Fashion & Apparel

US footwear industry growth rate to be slow & steady through 2024: NPD

Slow but steady will be a predominant theme for the American footwear industry over the next two years, according to a recent report by The NPD Group. Largely due to pent-up demand and higher average selling prices, footwear revenues hit a high point in 2021, growing by 23 per cent, versus 2020, as unit sales also increased by double digits.

Both revenue and unit sales are projected to level out through 2024, as per the Future of Footwear report by NPD.

The report, based on Retail Tracking Service data from NPD, forecasts that prices will continue to rise through 2024 but at a more modest rate, as promotional activity will resume and offset pricing increases. Industry revenue and unit sales are on track for a single digit increase through 2024, although units will remain just under pre-pandemic 2019 levels.

“Supply chain issues will ease starting this year, but the industry runs a real risk of overshooting demand, which will cause more promotion and lost margin if improperly managed,” said Matt Powell, sports industry advisor at NPD.

The fashion footwear category is lagging behind the sport-leisure, performance, and outdoor footwear categories, in terms of recovery. However, as consumer lifestyles shift to include more social activities, certain styles will help the fashion category exceed 2019 revenues by the end of this year.

“Although unit sales will lag, we expect the fashion category will exceed its 2019 revenue mark, aided by rising prices,” said Beth Goldstein, fashion footwear and accessories analyst at NPD. “The standout silhouettes will be those that align with consumers’ demand for casual comfort, as they return to some pre-pandemic events and activities, while at the same time holding onto some pandemic-related behaviours.”

Comfort elements are the most important feature US consumers seek when purchasing footwear.

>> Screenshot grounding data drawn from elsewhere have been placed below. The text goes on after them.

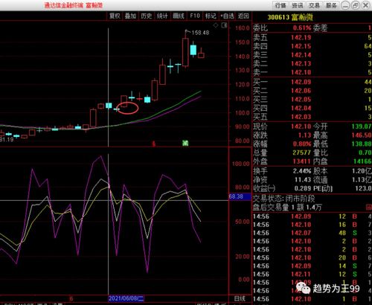Toggle 叠加 overlay option
The height and width of the screenshot is (305, 372).
pos(131,16)
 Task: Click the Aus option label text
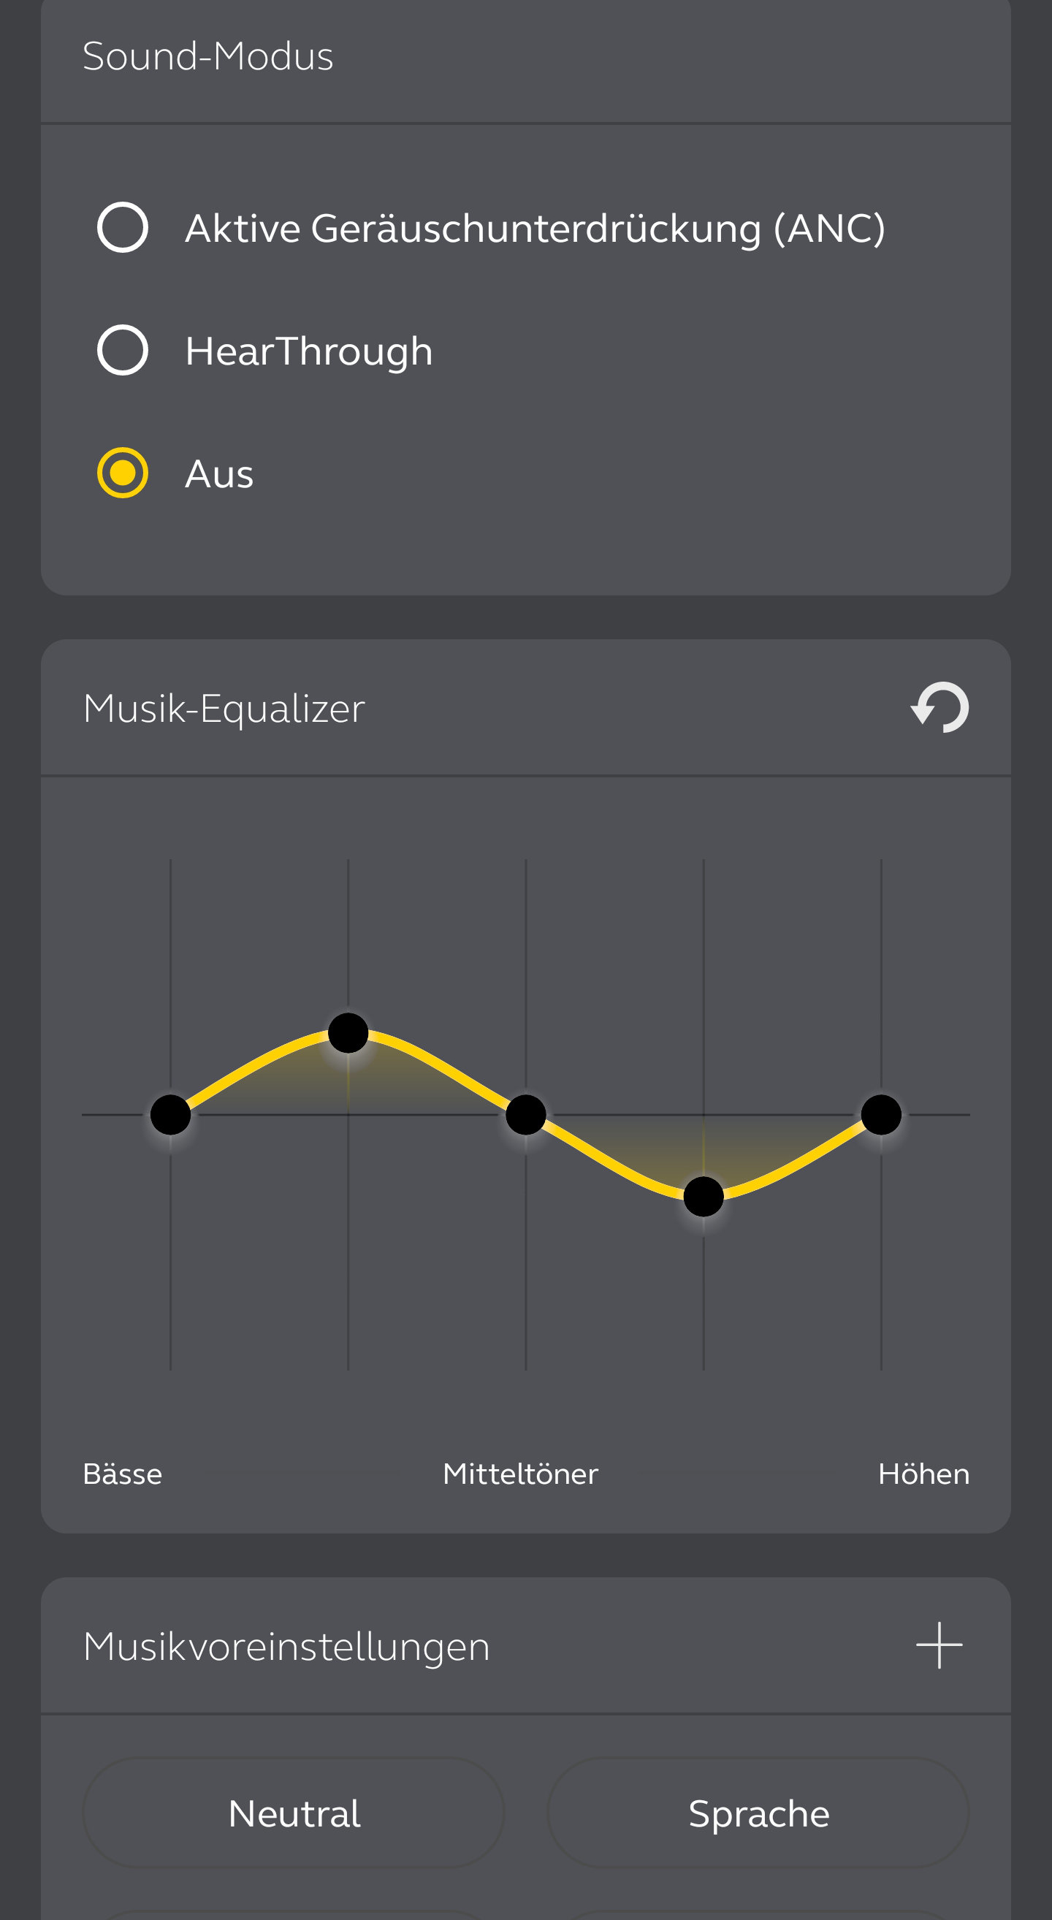(219, 474)
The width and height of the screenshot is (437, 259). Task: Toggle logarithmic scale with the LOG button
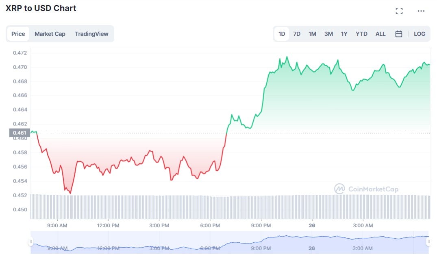point(419,34)
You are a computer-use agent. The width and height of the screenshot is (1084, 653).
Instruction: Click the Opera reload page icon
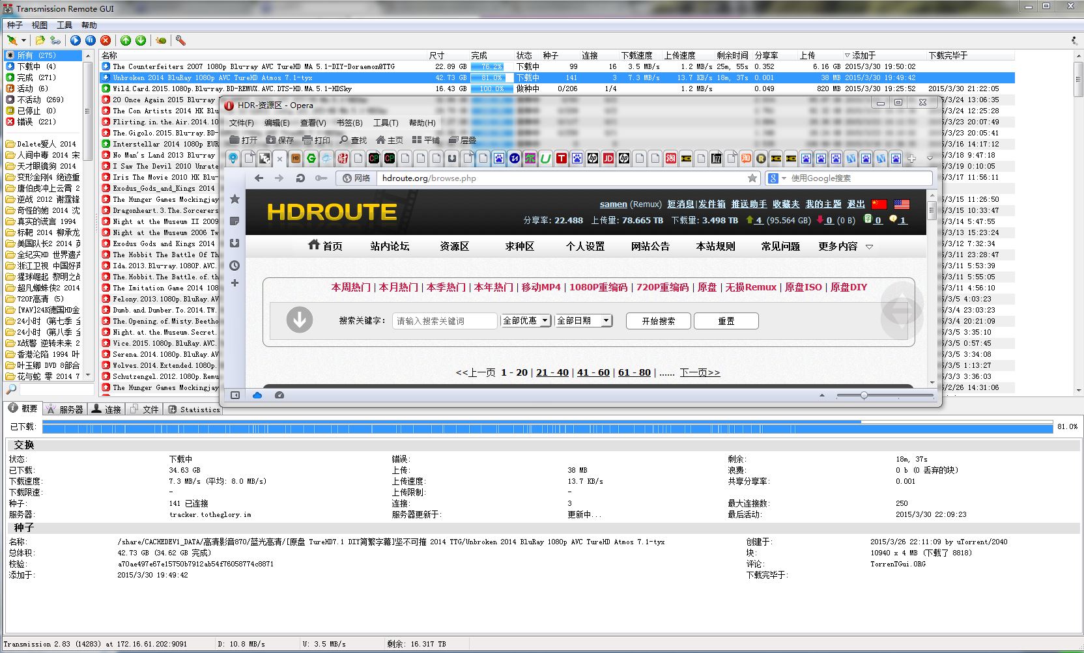tap(300, 178)
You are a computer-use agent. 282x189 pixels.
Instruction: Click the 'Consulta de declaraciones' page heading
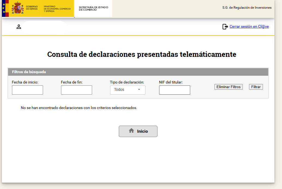[142, 54]
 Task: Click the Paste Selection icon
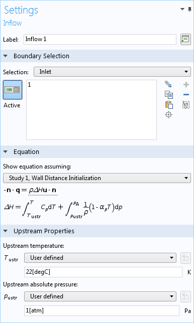click(x=168, y=105)
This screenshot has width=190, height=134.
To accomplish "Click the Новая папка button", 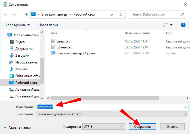I will pos(48,25).
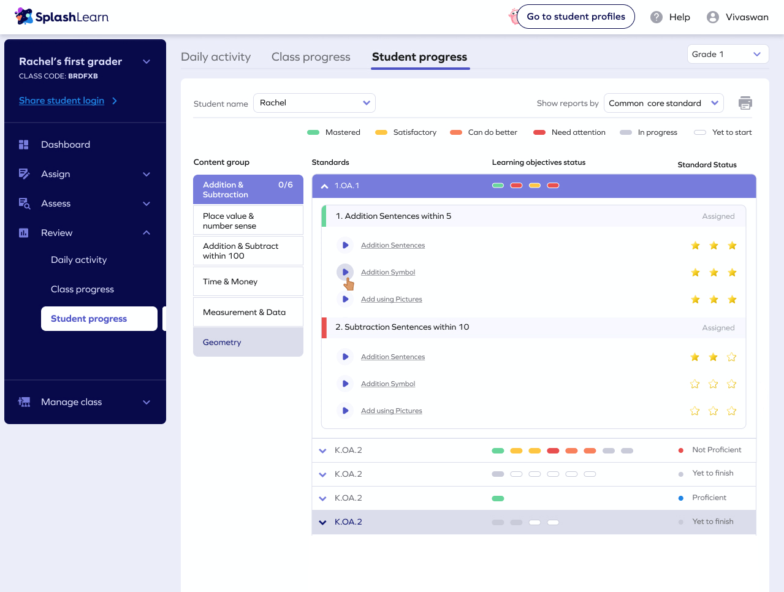Click the green Mastered legend indicator
This screenshot has height=592, width=784.
point(314,132)
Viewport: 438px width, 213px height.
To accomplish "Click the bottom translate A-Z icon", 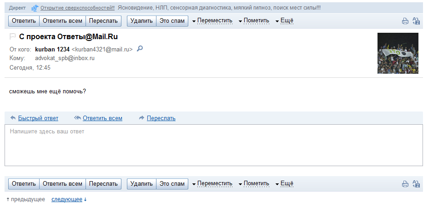I will 416,184.
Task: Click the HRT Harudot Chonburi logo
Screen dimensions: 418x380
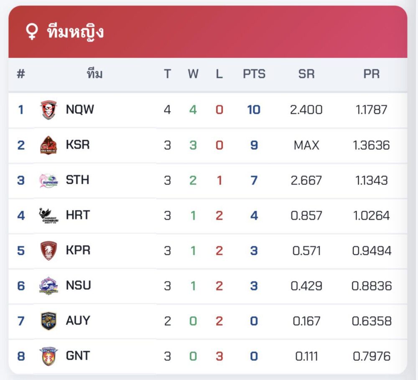Action: coord(49,215)
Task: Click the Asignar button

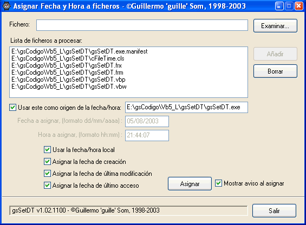Action: (x=190, y=183)
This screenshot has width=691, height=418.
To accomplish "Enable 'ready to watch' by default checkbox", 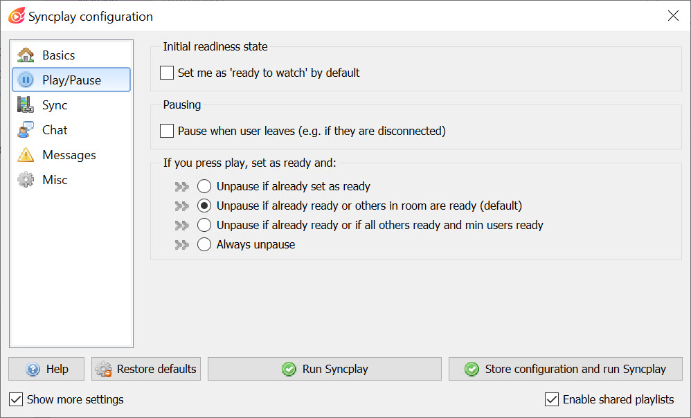I will tap(167, 73).
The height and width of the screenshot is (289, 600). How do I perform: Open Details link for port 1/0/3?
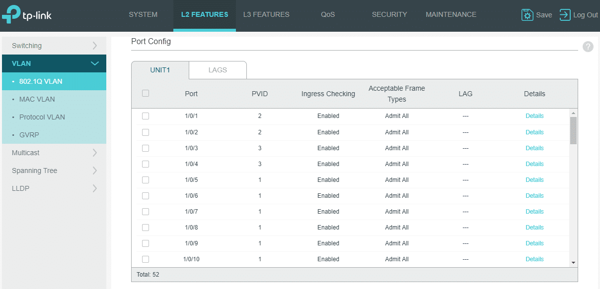click(x=534, y=148)
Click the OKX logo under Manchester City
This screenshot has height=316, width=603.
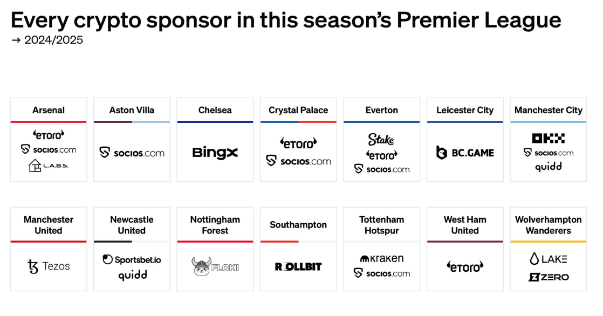(548, 138)
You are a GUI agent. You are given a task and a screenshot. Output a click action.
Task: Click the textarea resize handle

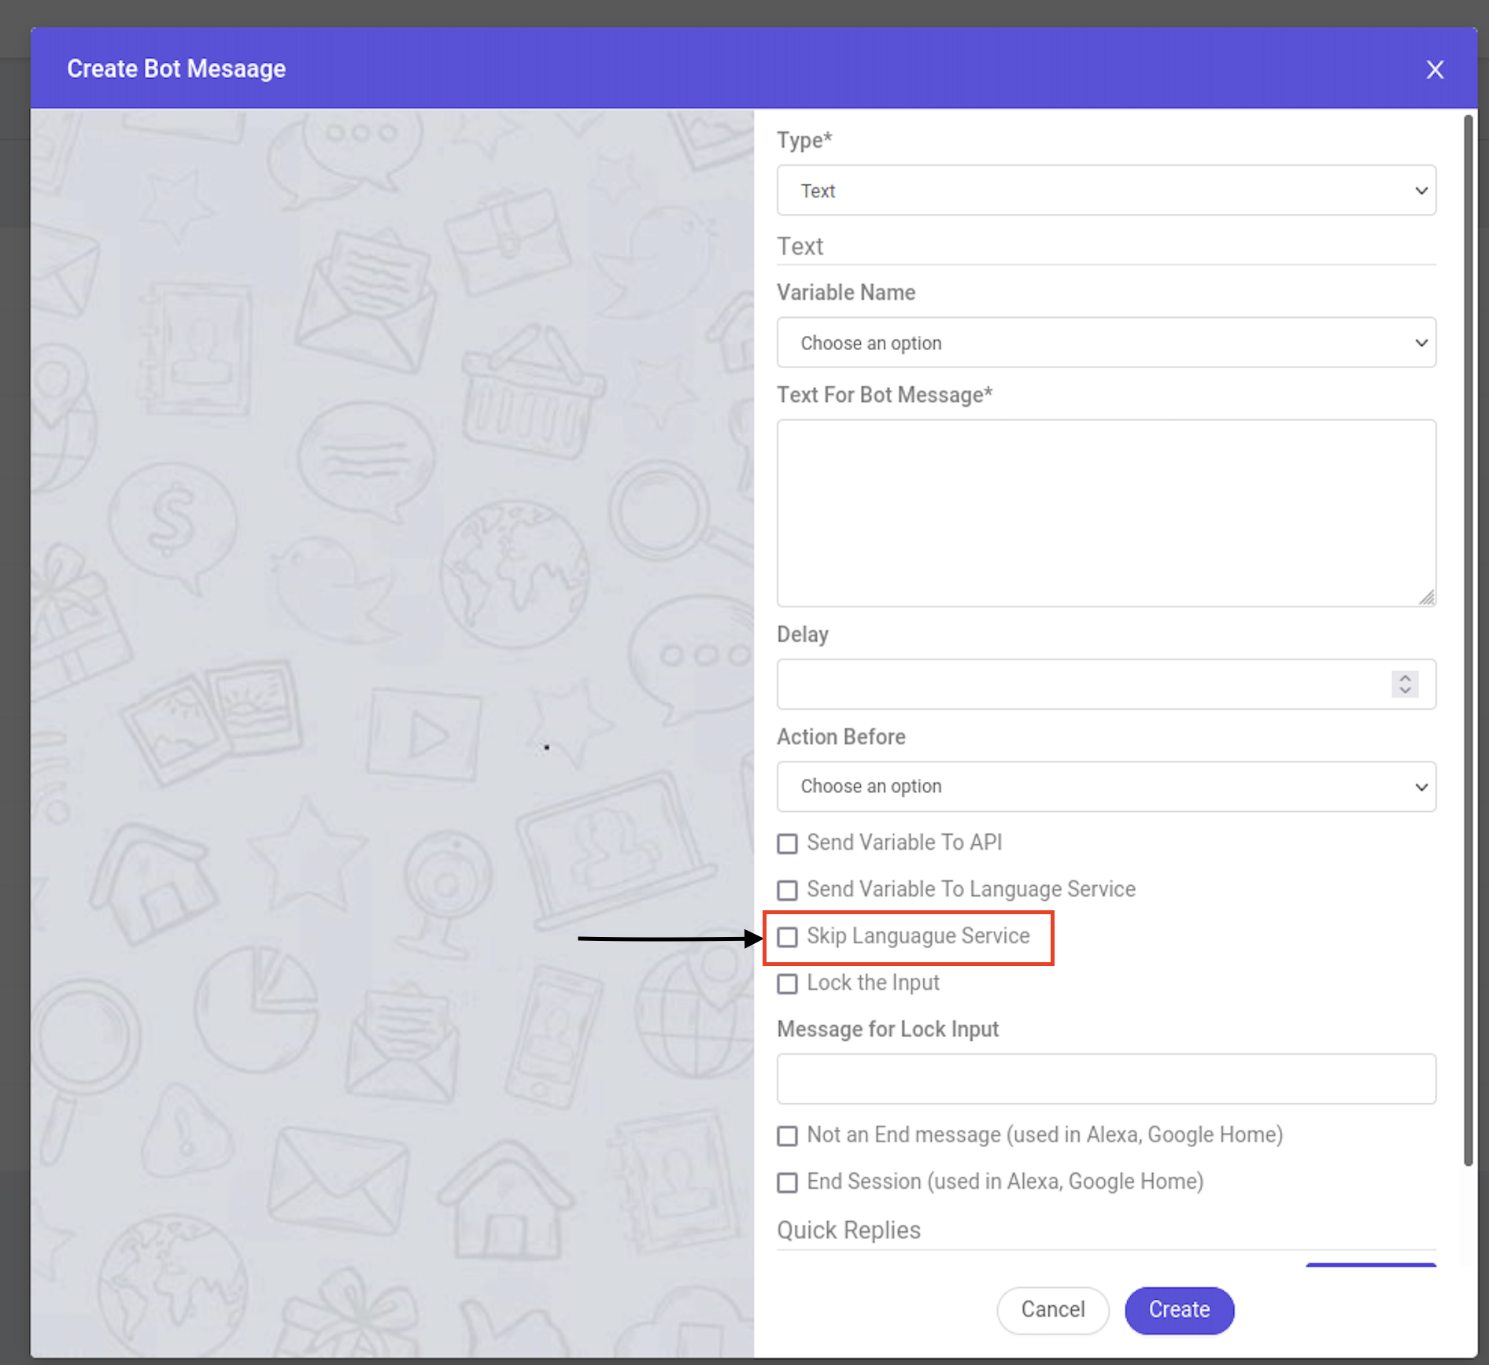pyautogui.click(x=1427, y=598)
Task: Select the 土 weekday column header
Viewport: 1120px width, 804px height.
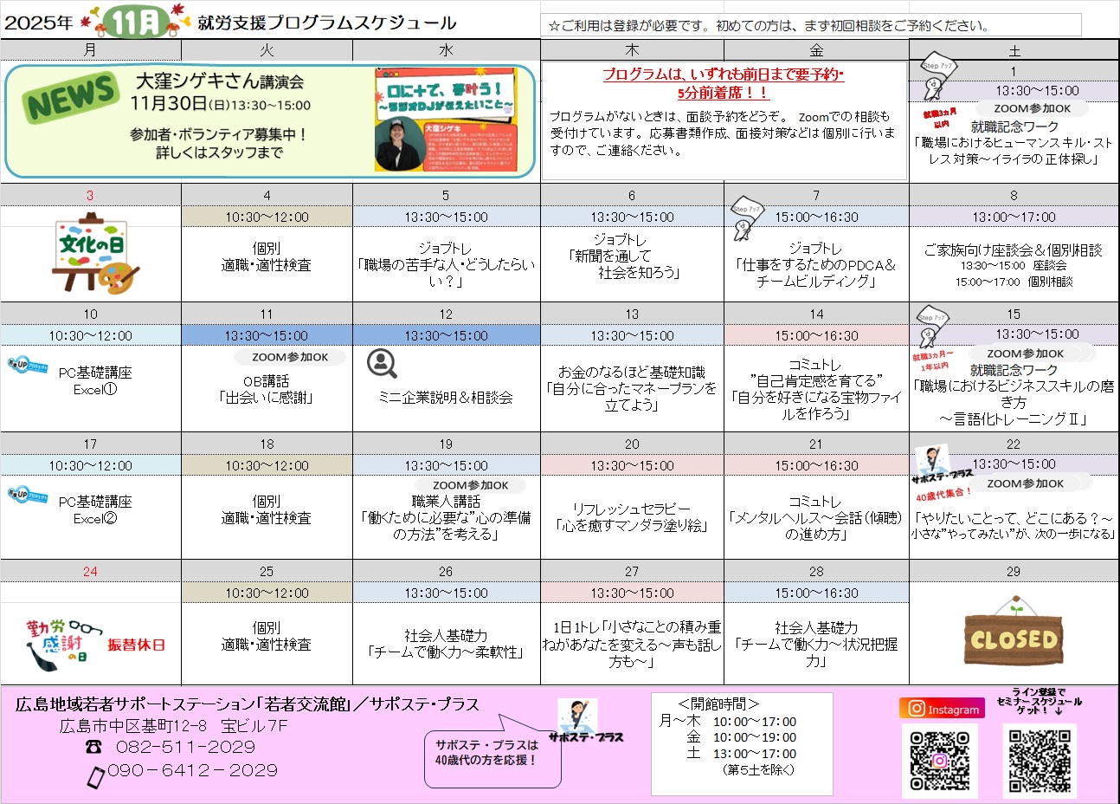Action: click(1014, 50)
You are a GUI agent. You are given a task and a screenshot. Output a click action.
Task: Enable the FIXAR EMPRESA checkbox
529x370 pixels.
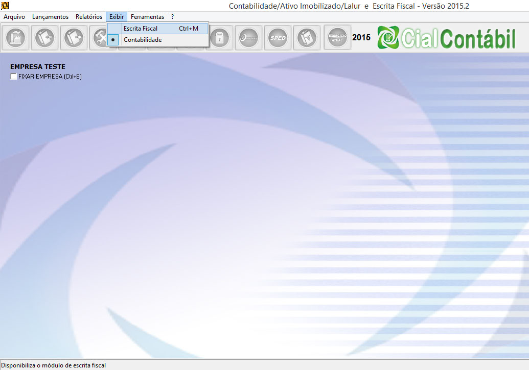(x=14, y=77)

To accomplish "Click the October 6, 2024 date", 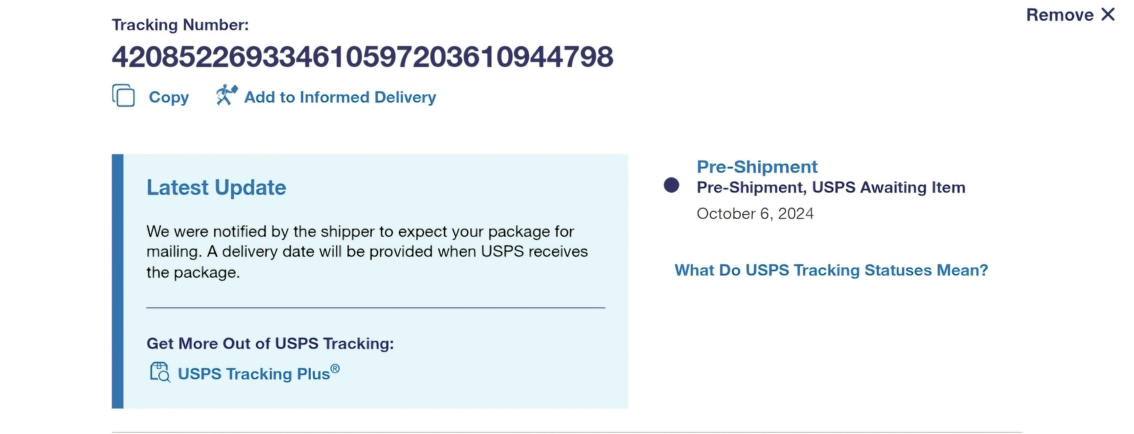I will pyautogui.click(x=755, y=214).
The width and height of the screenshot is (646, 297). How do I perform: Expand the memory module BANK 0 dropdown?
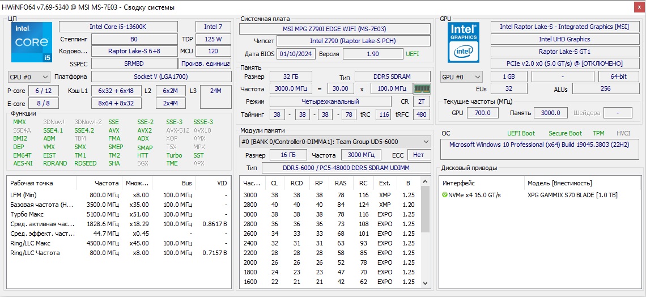coord(425,142)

Illustrating the importance of causal and comfortable footwear in consumers’ closets, the NPD study found that a potential 15 per cent price increase would affect sneakers and causal shoes less negatively than others.

One-third of consumers would delay buying higher-priced dress and outdoor shoes, winter boots, and slippers; however, the majority would purchase as planned when it comes to athletic and casual footwear.